The brutality, corruption and general insanity are escalating. I think Jeanne has said earlier in the year that when water circles the drain it accelerates, or something like that. Maybe that monster is circling the drain. I hope so. It's like every day I can't believe my eyes.
I believe that this is the article that @lynnventura was referring to.
Heartbreaking. I am with @Bluebelle and hope they are tired as well.
@bluebelle I absolutely do believe what this administration has done constitutes crimes against humanity, aided and abetted by some courts. I hope justice comes for them, but I'm not holding my breath.

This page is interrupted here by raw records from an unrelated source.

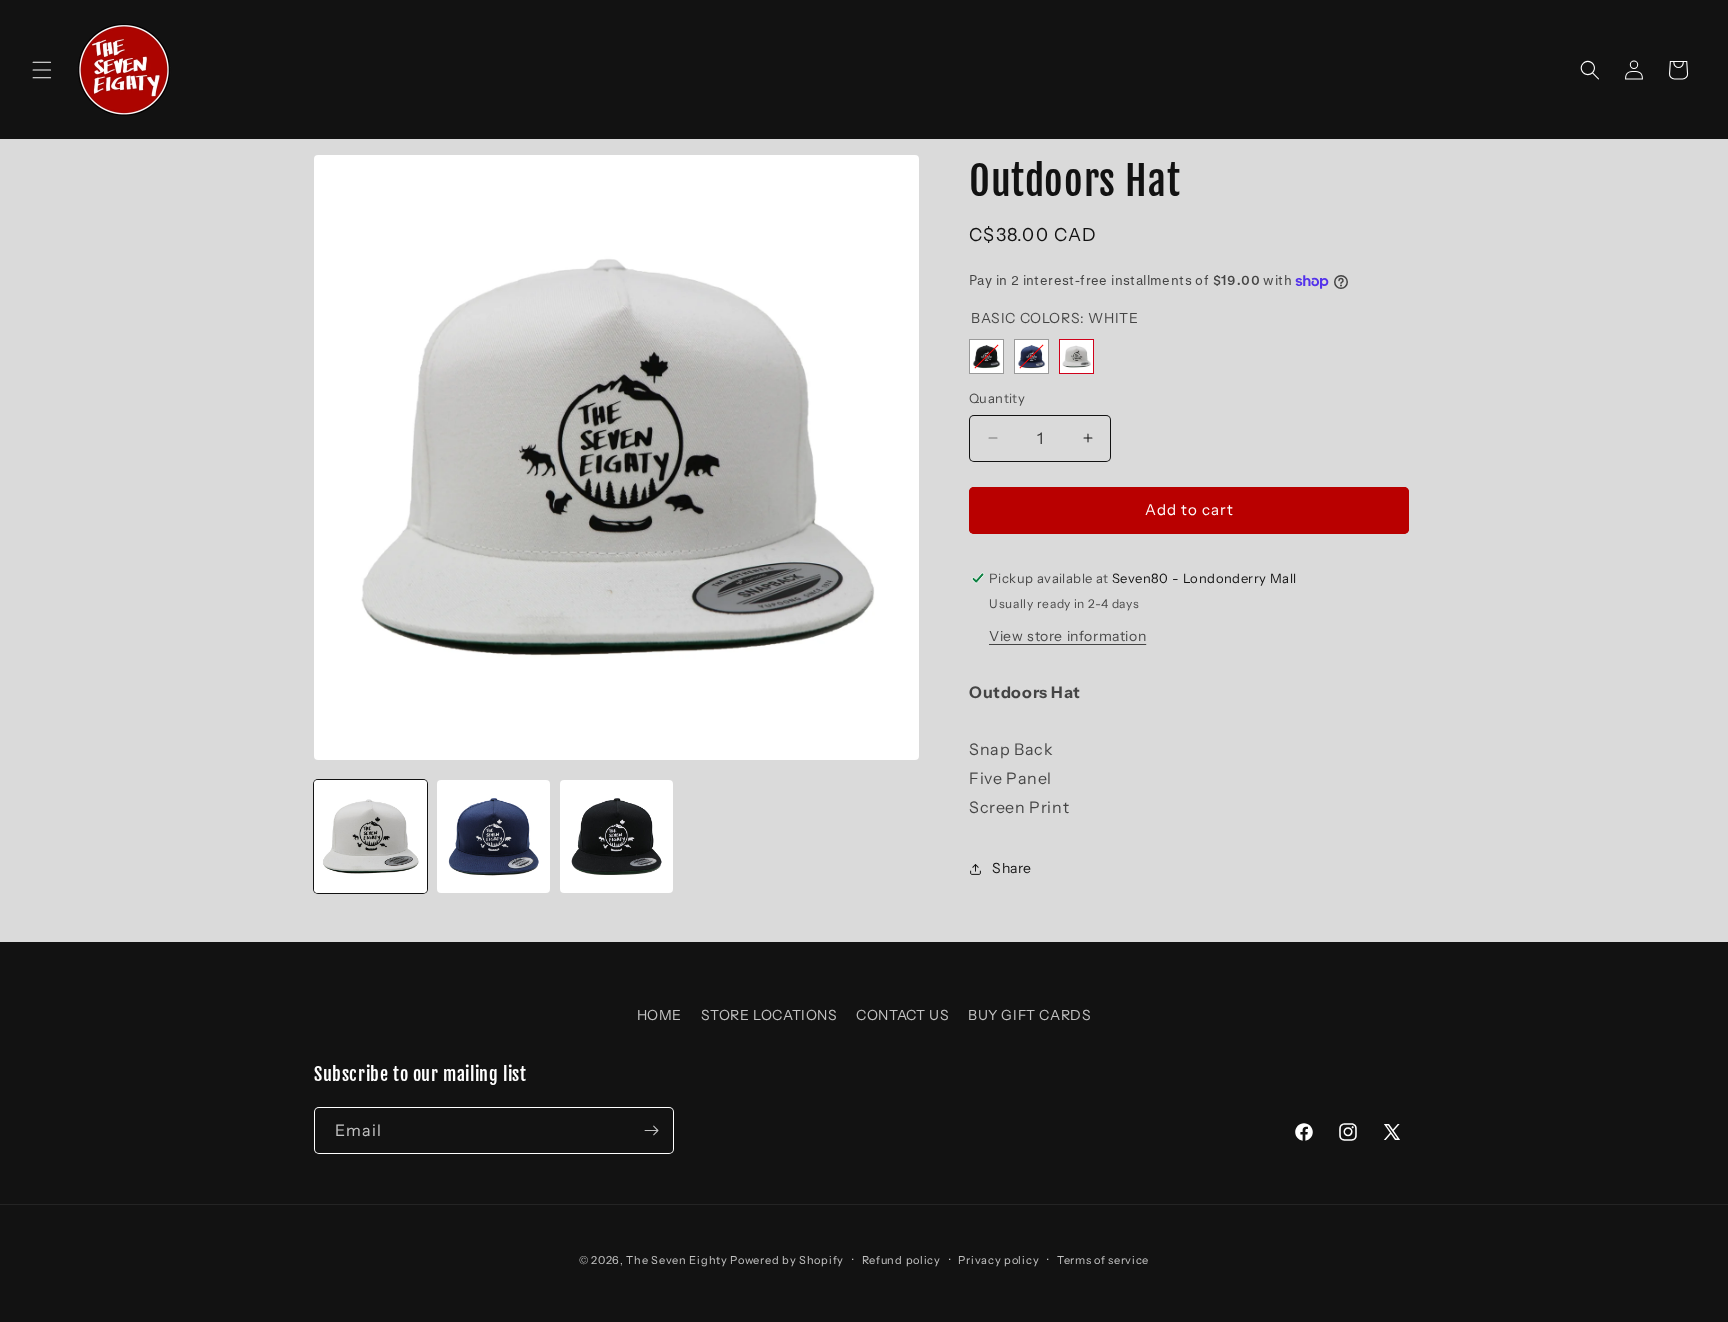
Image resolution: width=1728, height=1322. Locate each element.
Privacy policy (998, 1259)
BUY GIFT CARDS (1029, 1015)
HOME (659, 1015)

The referrals for crimes against humanity made to The Hague will be ignored unless we descend into all out civil war. That being said, there is great value in continuing to file these referrals so that things are documented for history's sake.
Sorry this is off the topic of the inhumane deportation of immigrant children which is horrific and deserves its own thread but it is discussed here because it is the U.S. parallel to Hitler's treatment of the Jews: it is by far the Right's biggest crime against humanity in our lifetimes.
For a moment I'd like to bring up a different kind of Right wing progpaganda excuse for atrocities: that every time the country is spending money on the people rather than the wealthy or on the war machine, the Right starts crying Chicken Little about how that spending will destroy our country. The deficit! The deficit! they moan.
We are going to get on top of this pandemic and we will rebuild our economy eventually to a more equitable true economy.
The deficit rant: Blame it on food stamps, blame it on unemployment benefits, blame it on immigrants, blame it on Social Security, blame it on Medicare, oh, and public education, welfare and social services.
No. Those social programs have not caused the deficit. Money to the rich and their corporations and their f-ing banks have caused the deficit. Money to the people is an investment, the only investment worth spending on.